Following is a summary of the status of stock options outstanding at September 30, 2009:

 

Outstanding Options

  

Exercisable Options

Exercise

Price Range

  

Number

  

Weighted

Average

Remaining
Contractual Life

  

Weighted

Average

Exercise Price

  

Number

  

Weighted

Average

Exercise Price

$4,104

   91    2.63 years    $4,104    —      $—  

Stock option compensation expense for the nine-months ended September 30, 2009 and 2008 was $9,771 and $0, respectively. Unrecognized stock option compensation expense was approximately $68,393 and $0 as of September 30, 2009 and 2008, to be recorded over the remaining vesting period of the related options.

 

4. Concentrations

Major Customers

The Company had one customer that accounted for approximately 97% and 90% of total contract revenue during the period ended September 30, 2009 and 2008, respectively and 96% and 86% of accounts receivable at September 30, 2009 and 2008, respectively. The revenue derived from the customer is comprised of fifteen separately funded programs with varying periods of performance.

Major Suppliers

The Company had three major suppliers who accounted for approximately 61% of total subcontractor costs during the period ended September 30, 2009. The three suppliers made up approximately 51% of accounts payable at September 30, 2009. The Company had two major suppliers who accounted for approximately 60% of total subcontractor costs during the year ended September 30, 2008. The two suppliers made up approximately 49% of accounts payable at September 30, 2008.

 

5. Subsequent Event

Change in Control

On January 15, 2010 the Company sold all of its outstanding shares of common stock to ManTech International Corporation (ManTech) for $242 million in cash. The purchase price was subject to adjustment at closing based on an estimation of Sensor’s working capital on the closing date. There were no additional payments by ManTech to the shareholders of Sensor, or to ManTech by the shareholders of Sensor at closing as a result of this adjustment procedure. However, this determination is subject to review in the 120 days following the closing, and is thus potentially subject to adjustment based on the results of that review.

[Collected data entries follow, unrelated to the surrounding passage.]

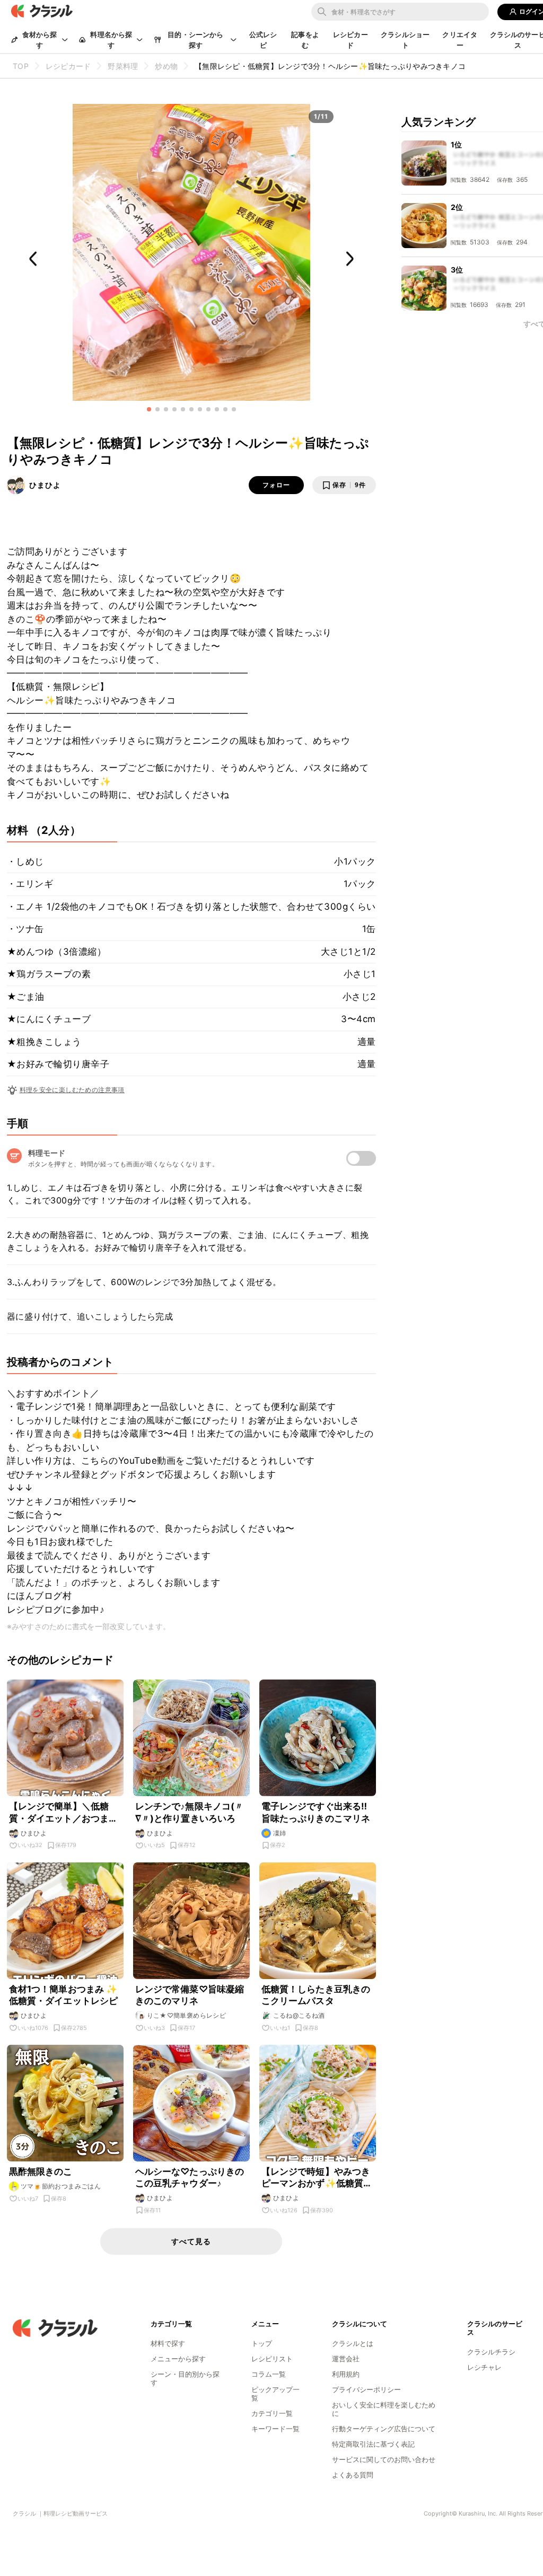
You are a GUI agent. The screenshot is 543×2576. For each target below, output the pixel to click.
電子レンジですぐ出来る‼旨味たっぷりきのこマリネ (316, 1812)
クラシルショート (405, 39)
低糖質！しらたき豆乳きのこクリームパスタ (316, 1995)
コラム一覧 (268, 2374)
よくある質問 (352, 2475)
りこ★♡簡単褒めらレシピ (186, 2015)
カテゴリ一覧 (272, 2413)
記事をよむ (305, 39)
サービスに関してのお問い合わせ (383, 2459)
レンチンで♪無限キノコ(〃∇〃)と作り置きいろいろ (189, 1812)
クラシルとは (352, 2343)
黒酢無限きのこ (41, 2171)
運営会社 (346, 2358)
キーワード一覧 (275, 2428)
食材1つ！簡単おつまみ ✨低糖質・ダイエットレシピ (63, 1995)
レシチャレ (484, 2367)
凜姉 (279, 1833)
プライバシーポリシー (366, 2389)
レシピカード (350, 39)
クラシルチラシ (491, 2352)
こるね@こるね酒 (299, 2015)
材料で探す (168, 2343)
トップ (261, 2343)
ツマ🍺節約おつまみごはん (61, 2186)
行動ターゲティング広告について (383, 2428)
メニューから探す (178, 2358)
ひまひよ (45, 484)
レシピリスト (272, 2358)
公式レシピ (263, 39)
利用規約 (346, 2374)
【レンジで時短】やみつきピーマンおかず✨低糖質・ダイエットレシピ (317, 2177)
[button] (149, 409)
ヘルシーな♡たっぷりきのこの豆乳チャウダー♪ (189, 2177)
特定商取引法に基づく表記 (373, 2444)
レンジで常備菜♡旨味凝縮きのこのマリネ (189, 1995)
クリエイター (459, 39)
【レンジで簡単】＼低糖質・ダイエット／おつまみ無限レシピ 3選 (63, 1812)
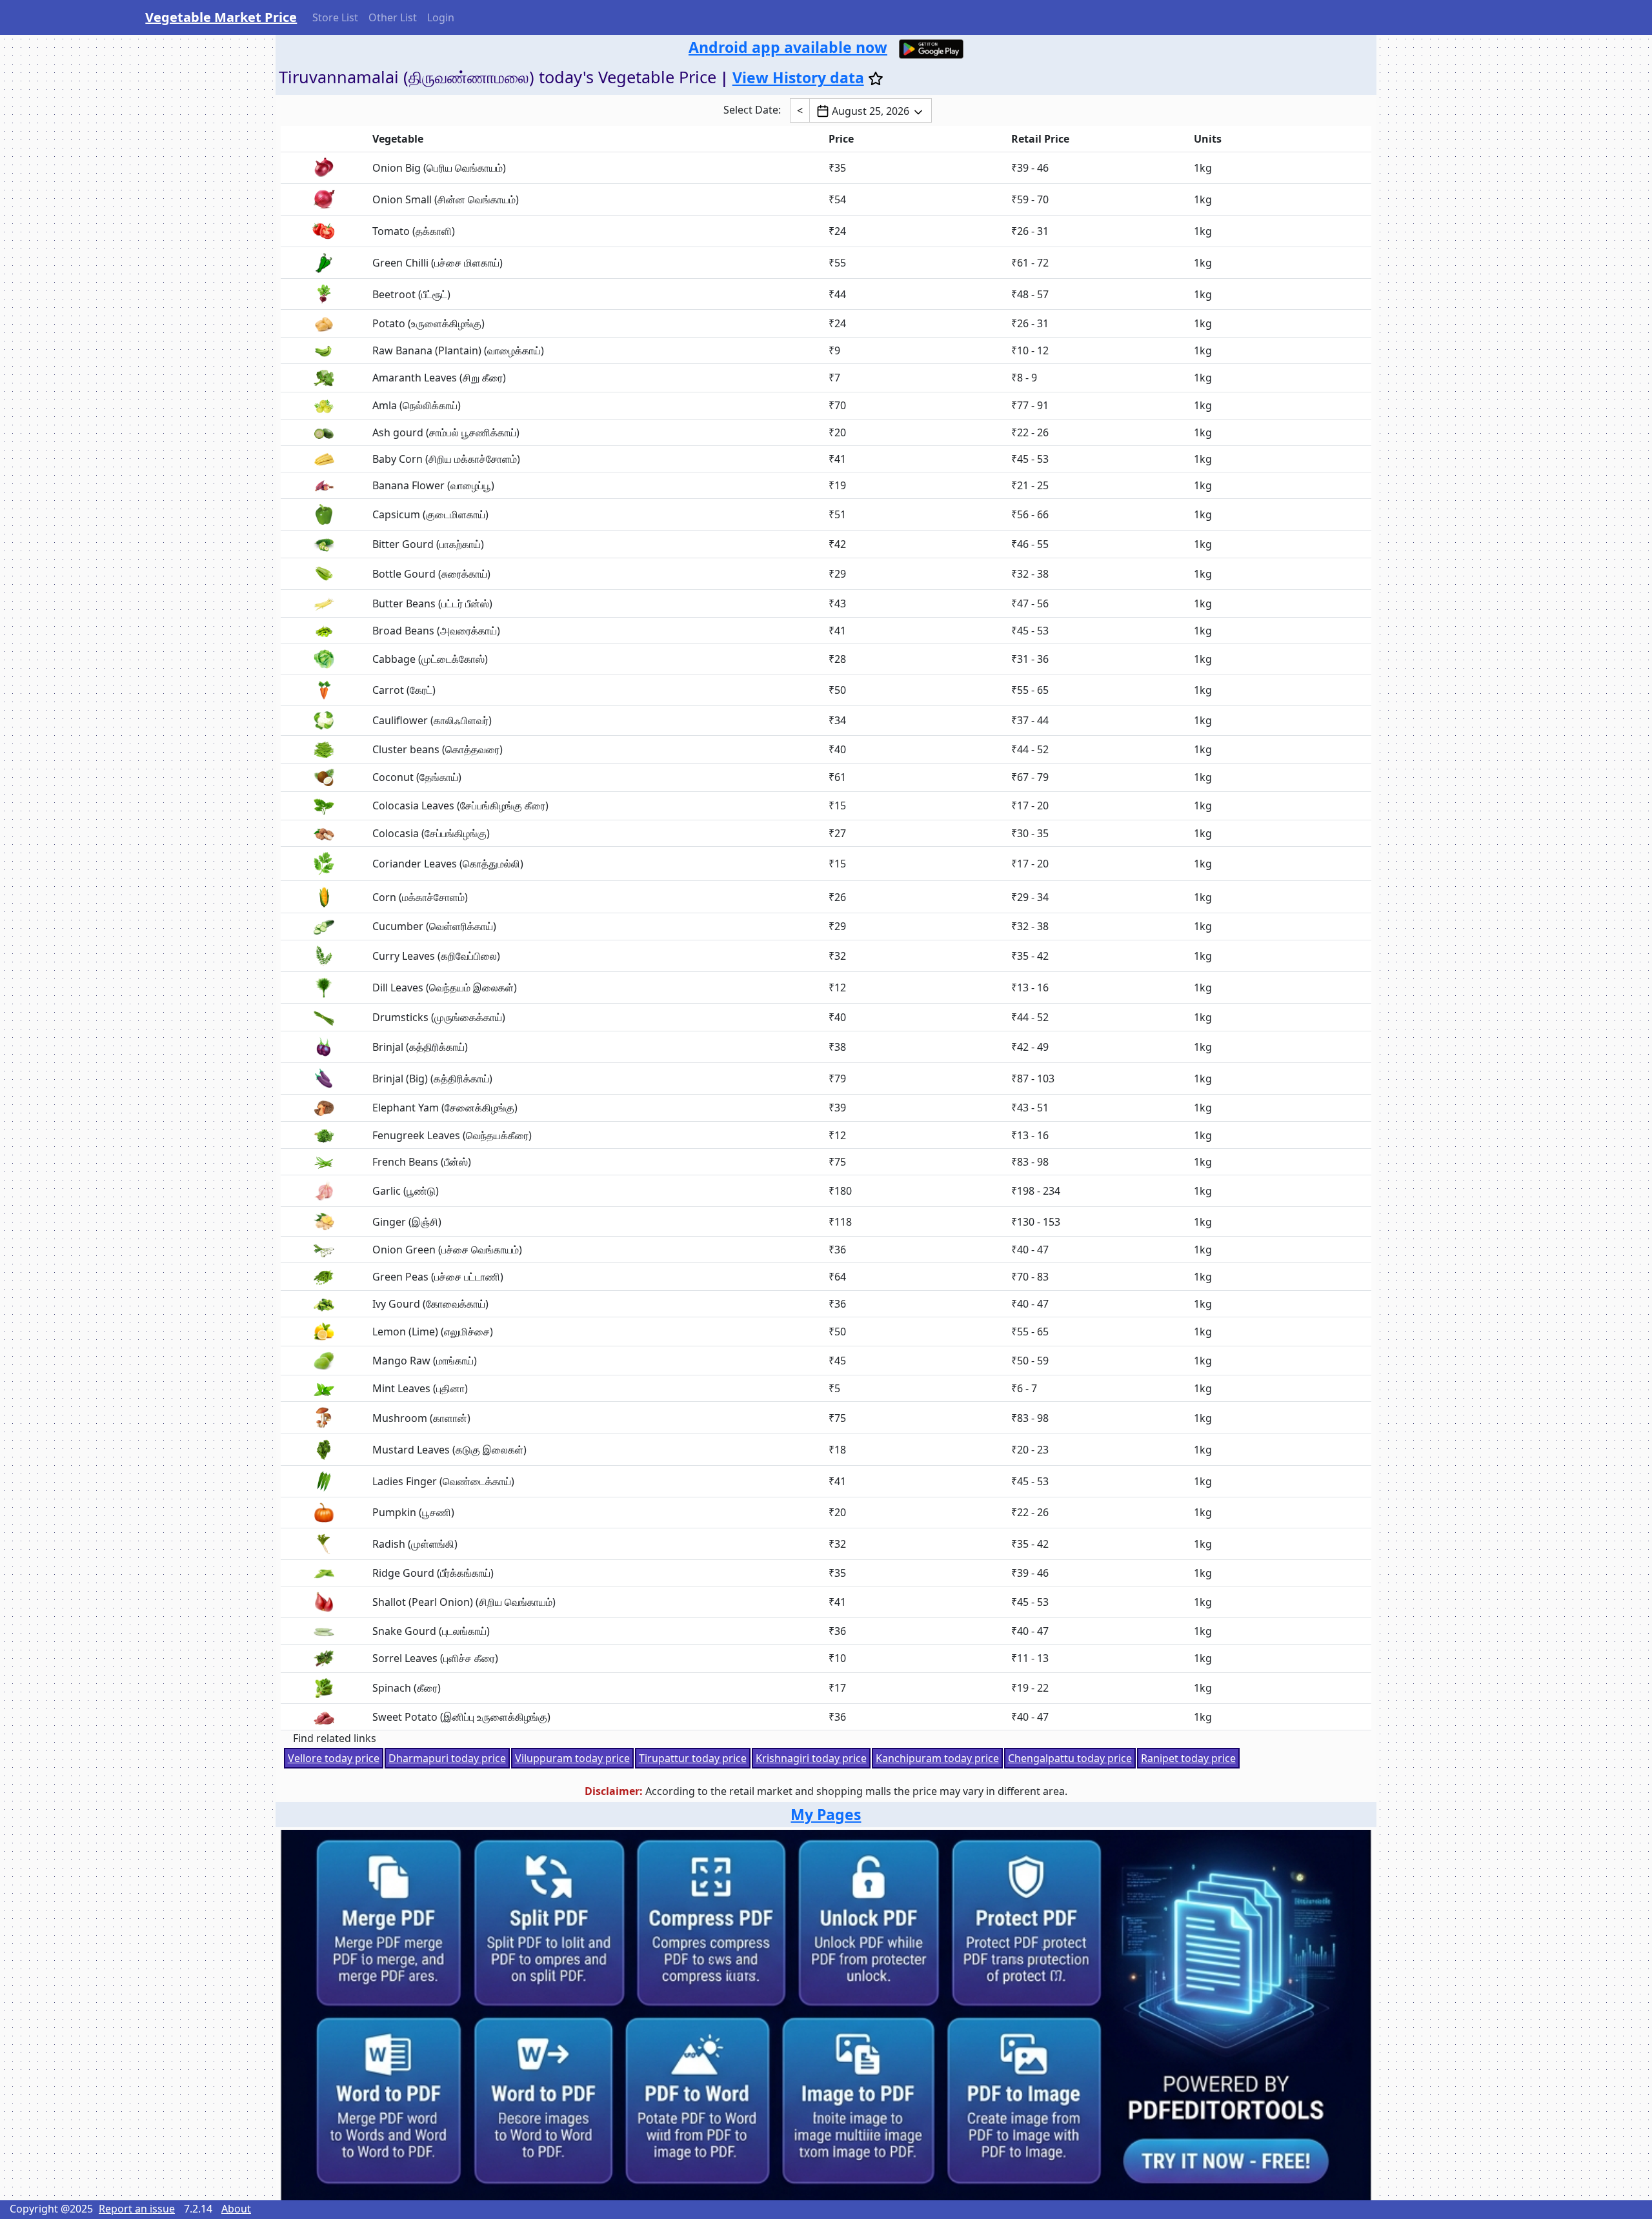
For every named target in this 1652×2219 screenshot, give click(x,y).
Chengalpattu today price (1070, 1758)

Repurchase of Stock Option

Pursuant to the purchase agreement noted above all outstanding stock options of the Company were repurchased by the Company prior to closing for the amount of $2,052,670. The vested and unvested options were repurchased at their fully diluted value based on the acquisition price net of the exercise price of the option. The remaining unamortized stock option compensation in the amount of $61,880 was expensed at the date of repurchase. The excess of the repurchase price over the fair market value was recorded as additional paid in capital.